* [Provided material]
------------------------------------

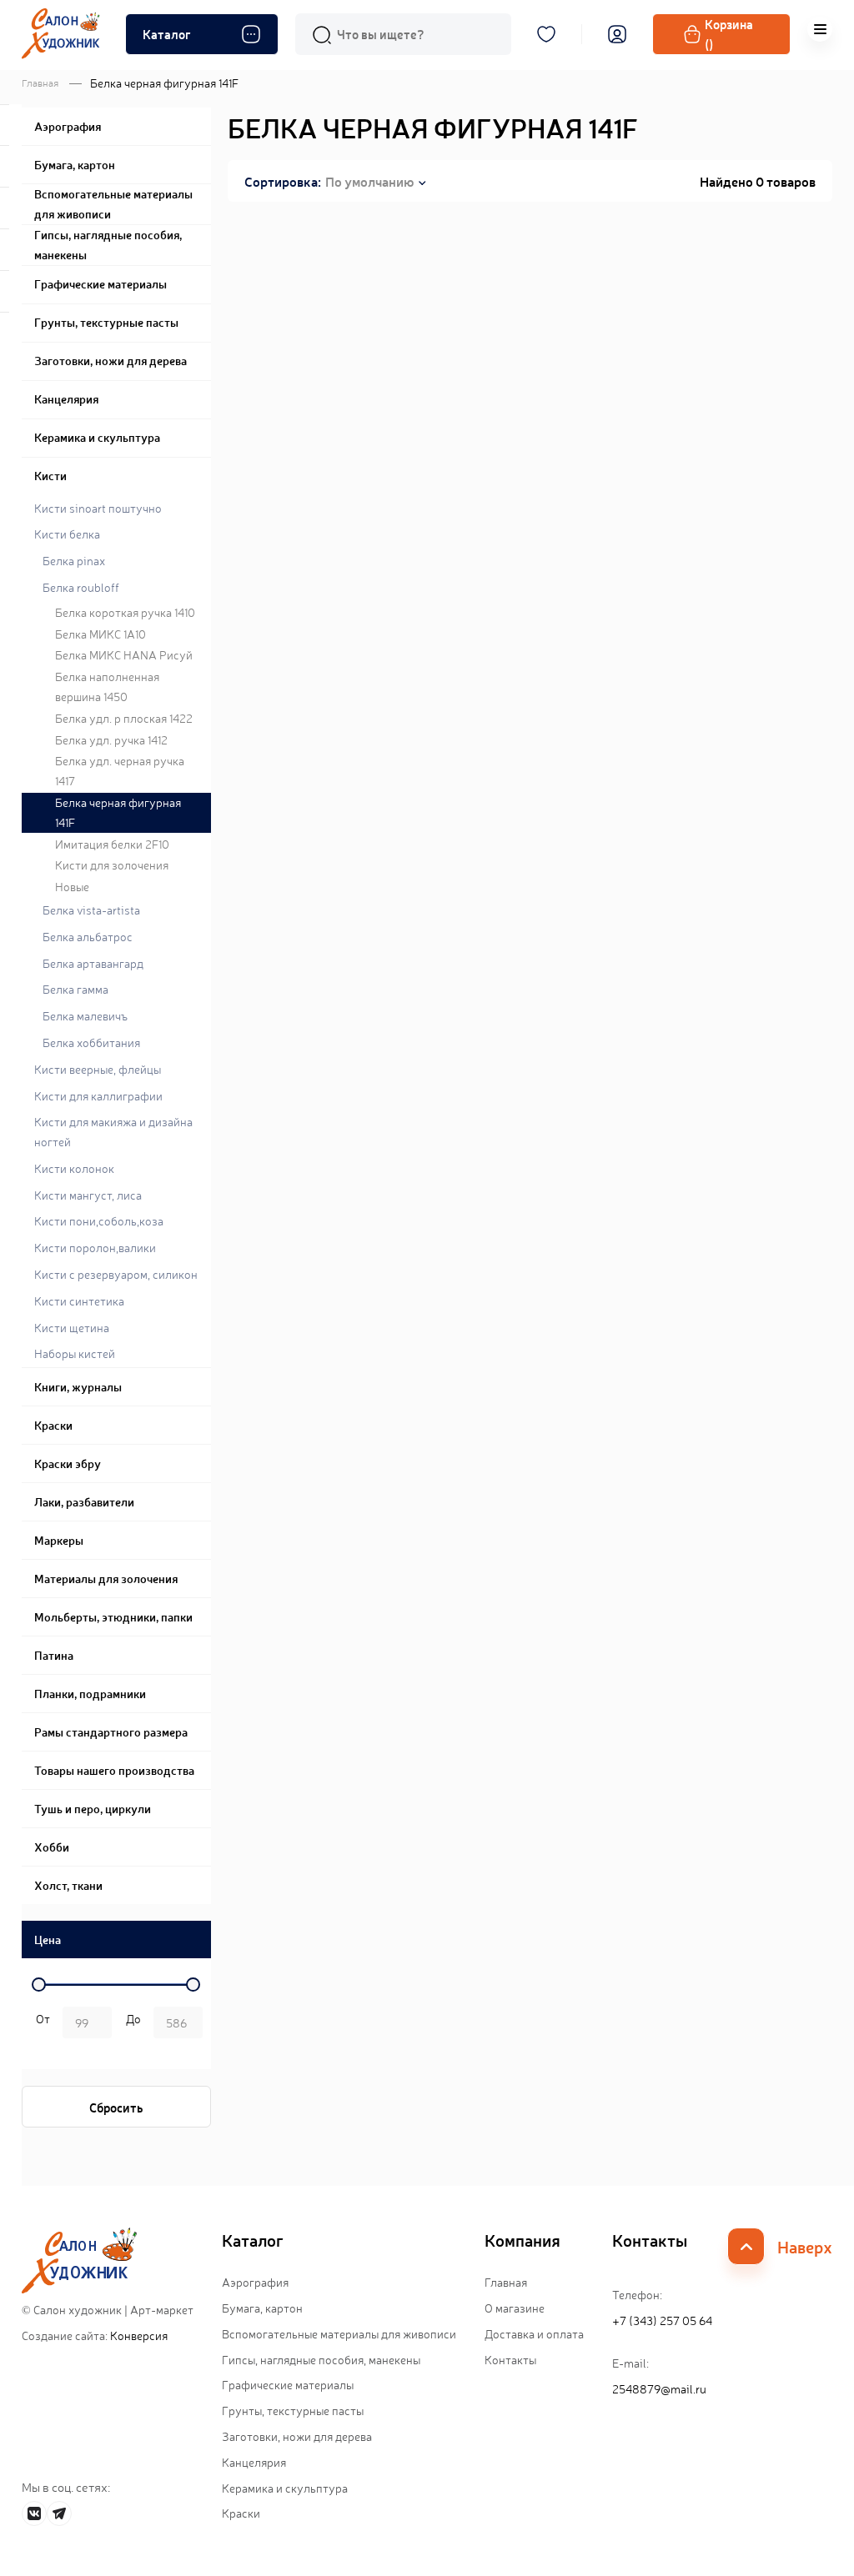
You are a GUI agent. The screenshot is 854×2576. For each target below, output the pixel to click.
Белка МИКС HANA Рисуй (124, 654)
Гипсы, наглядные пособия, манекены (321, 2359)
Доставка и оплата (534, 2333)
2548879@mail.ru (659, 2388)
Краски (241, 2512)
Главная (40, 82)
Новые (72, 886)
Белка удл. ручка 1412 (111, 739)
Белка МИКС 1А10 (100, 633)
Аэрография (255, 2281)
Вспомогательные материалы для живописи (339, 2333)
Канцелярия (254, 2461)
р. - (40, 2024)
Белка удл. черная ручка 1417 (119, 770)
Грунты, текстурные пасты (293, 2410)
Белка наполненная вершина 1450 (107, 686)
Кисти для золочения (111, 864)
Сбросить (116, 2107)
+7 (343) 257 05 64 (662, 2320)
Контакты (510, 2359)
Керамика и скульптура (285, 2487)
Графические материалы (288, 2384)
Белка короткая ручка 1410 (125, 611)
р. (130, 2024)
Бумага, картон (262, 2307)
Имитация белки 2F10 (112, 843)
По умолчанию (369, 181)
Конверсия (139, 2335)
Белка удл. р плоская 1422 (124, 717)
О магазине (515, 2307)
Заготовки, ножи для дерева (297, 2435)
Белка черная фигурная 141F (118, 811)
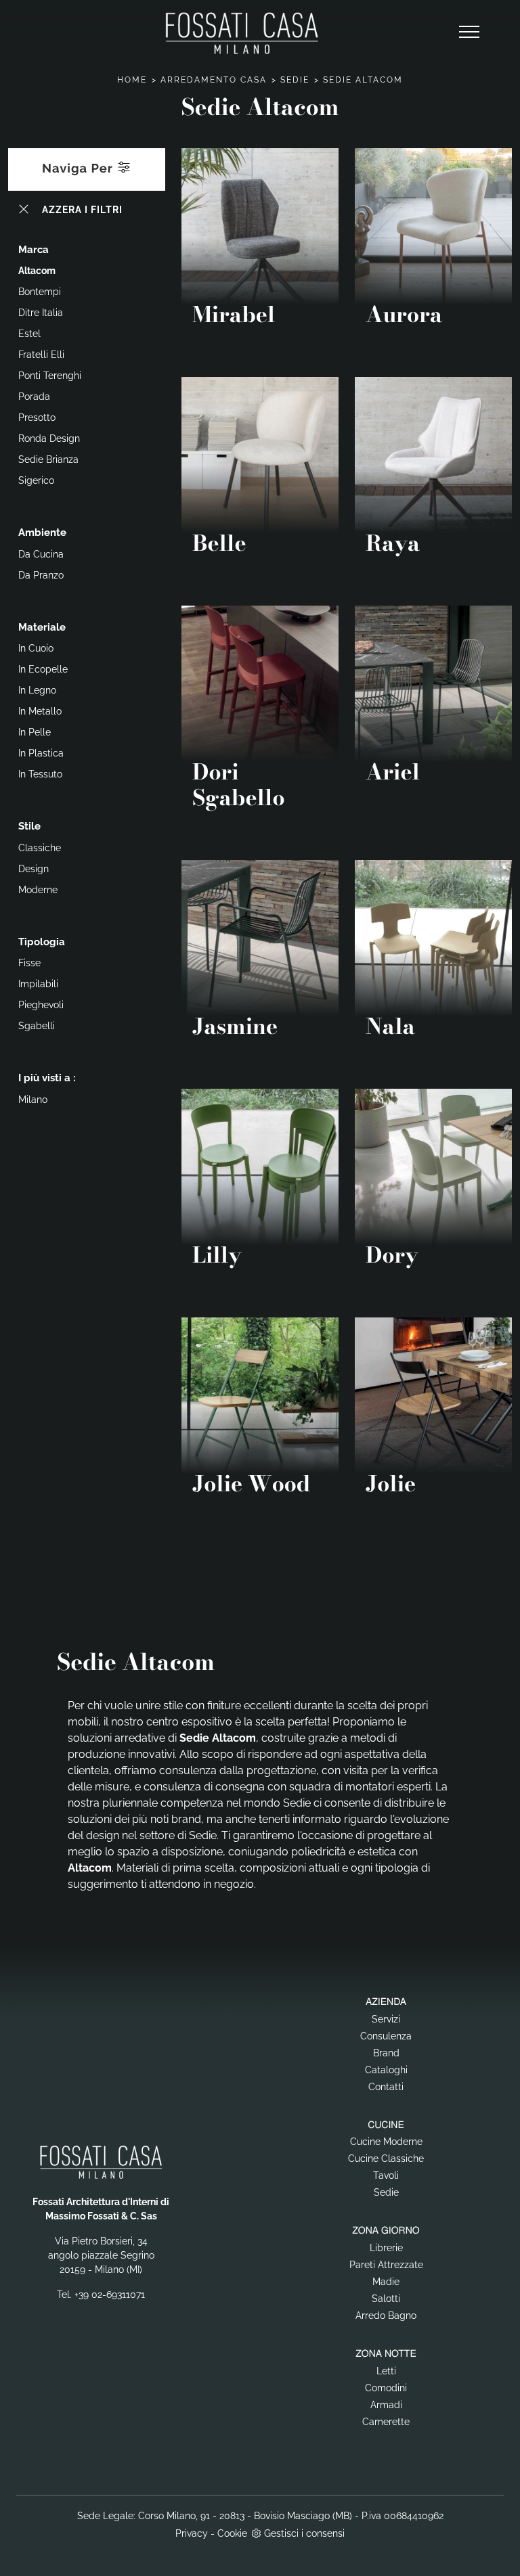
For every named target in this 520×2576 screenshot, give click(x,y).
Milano (32, 1099)
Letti (386, 2371)
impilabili (38, 983)
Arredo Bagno (385, 2315)
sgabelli (36, 1025)
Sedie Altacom (363, 80)
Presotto (37, 417)
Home (132, 80)
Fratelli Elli (41, 354)
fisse (29, 962)
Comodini (386, 2387)
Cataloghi (386, 2069)
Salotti (386, 2298)
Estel (29, 333)
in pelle (34, 732)
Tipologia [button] (41, 942)
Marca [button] (33, 250)
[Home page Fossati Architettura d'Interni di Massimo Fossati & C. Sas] (241, 33)
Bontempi (39, 291)
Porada (34, 396)
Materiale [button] (42, 627)
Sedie (294, 80)
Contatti (386, 2086)
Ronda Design (49, 438)
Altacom (37, 270)
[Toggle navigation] (469, 32)
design (33, 868)
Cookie (232, 2533)
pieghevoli (41, 1004)
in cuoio (35, 648)
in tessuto (40, 774)
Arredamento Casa (213, 80)
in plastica (41, 753)
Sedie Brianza (48, 459)
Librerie (386, 2247)
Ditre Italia (40, 312)
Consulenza (386, 2036)
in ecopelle (43, 669)
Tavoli (386, 2175)
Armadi (386, 2404)
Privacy (191, 2533)
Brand (386, 2053)
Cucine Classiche (386, 2158)
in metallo (40, 711)
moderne (38, 889)
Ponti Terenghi (49, 375)
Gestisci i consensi (304, 2533)
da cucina (41, 554)
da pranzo (41, 575)
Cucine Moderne (386, 2141)
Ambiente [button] (42, 532)
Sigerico (36, 480)
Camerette (386, 2421)
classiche (39, 847)
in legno (37, 690)
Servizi (386, 2019)
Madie (385, 2281)
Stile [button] (29, 826)
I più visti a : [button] (47, 1078)
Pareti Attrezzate (386, 2264)
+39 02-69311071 (109, 2294)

------------------------------------

* [What is being asked]
Leaving the pictures out, transcribe the entries above exactly as written.

* [Answer space]
You are a GUI agent. The screenshot is 854×2576. For each target below, output the pixel to click.
Белка МИКС HANA Рисуй (124, 654)
Гипсы, наглядные пособия, манекены (321, 2359)
Доставка и оплата (534, 2333)
2548879@mail.ru (659, 2388)
Краски (241, 2512)
Главная (40, 82)
Новые (72, 886)
Белка удл. ручка 1412 (111, 739)
Белка МИКС 1А10 (100, 633)
Аэрография (255, 2281)
Вспомогательные материалы для живописи (339, 2333)
Канцелярия (254, 2461)
р. - (40, 2024)
Белка удл. черная ручка 1417 (119, 770)
Грунты, текстурные пасты (293, 2410)
Белка наполненная вершина 1450 (107, 686)
Кисти для золочения (111, 864)
Сбросить (116, 2107)
+7 (343) 257 05 64 (662, 2320)
Контакты (510, 2359)
Керамика и скульптура (285, 2487)
Графические материалы (288, 2384)
Белка короткая ручка 1410 (125, 611)
р. (130, 2024)
Бумага, картон (262, 2307)
Имитация белки 2F10 (112, 843)
По умолчанию (369, 181)
Конверсия (139, 2335)
Белка удл. р плоская 1422 (124, 717)
О магазине (515, 2307)
Заготовки, ножи для дерева (297, 2435)
Белка черная фигурная 141F (118, 811)
For every named target in this 520×2576 screenshot, give click(x,y).
Milano (32, 1099)
Letti (386, 2371)
impilabili (38, 983)
Arredo Bagno (385, 2315)
sgabelli (36, 1025)
Sedie Altacom (363, 80)
Presotto (37, 417)
Home (132, 80)
Fratelli Elli (41, 354)
fisse (29, 962)
Comodini (386, 2387)
Cataloghi (386, 2069)
Salotti (386, 2298)
Estel (29, 333)
in pelle (34, 732)
Tipologia [button] (41, 942)
Marca [button] (33, 250)
[Home page Fossati Architettura d'Interni di Massimo Fossati & C. Sas] (241, 33)
Bontempi (39, 291)
Porada (34, 396)
Materiale [button] (42, 627)
Sedie (294, 80)
Contatti (386, 2086)
Ronda Design (49, 438)
Altacom (37, 270)
[Toggle navigation] (469, 32)
design (33, 868)
Cookie (232, 2533)
pieghevoli (41, 1004)
in cuoio (35, 648)
in tessuto (40, 774)
Arredamento Casa (213, 80)
in plastica (41, 753)
Sedie Brianza (48, 459)
Librerie (386, 2247)
Ditre Italia (40, 312)
Consulenza (386, 2036)
in ecopelle (43, 669)
Tavoli (386, 2175)
Armadi (386, 2404)
Privacy (191, 2533)
Brand (386, 2053)
Cucine Classiche (386, 2158)
in metallo (40, 711)
moderne (38, 889)
Ponti Terenghi (49, 375)
Gestisci i consensi (304, 2533)
da cucina (41, 554)
da pranzo (41, 575)
Cucine Moderne (386, 2141)
Ambiente [button] (42, 532)
Sigerico (36, 480)
Camerette (386, 2421)
classiche (39, 847)
in legno (37, 690)
Servizi (386, 2019)
Madie (385, 2281)
Stile [button] (29, 826)
I più visti a : [button] (47, 1078)
Pareti Attrezzate (386, 2264)
+39 02-69311071 (109, 2294)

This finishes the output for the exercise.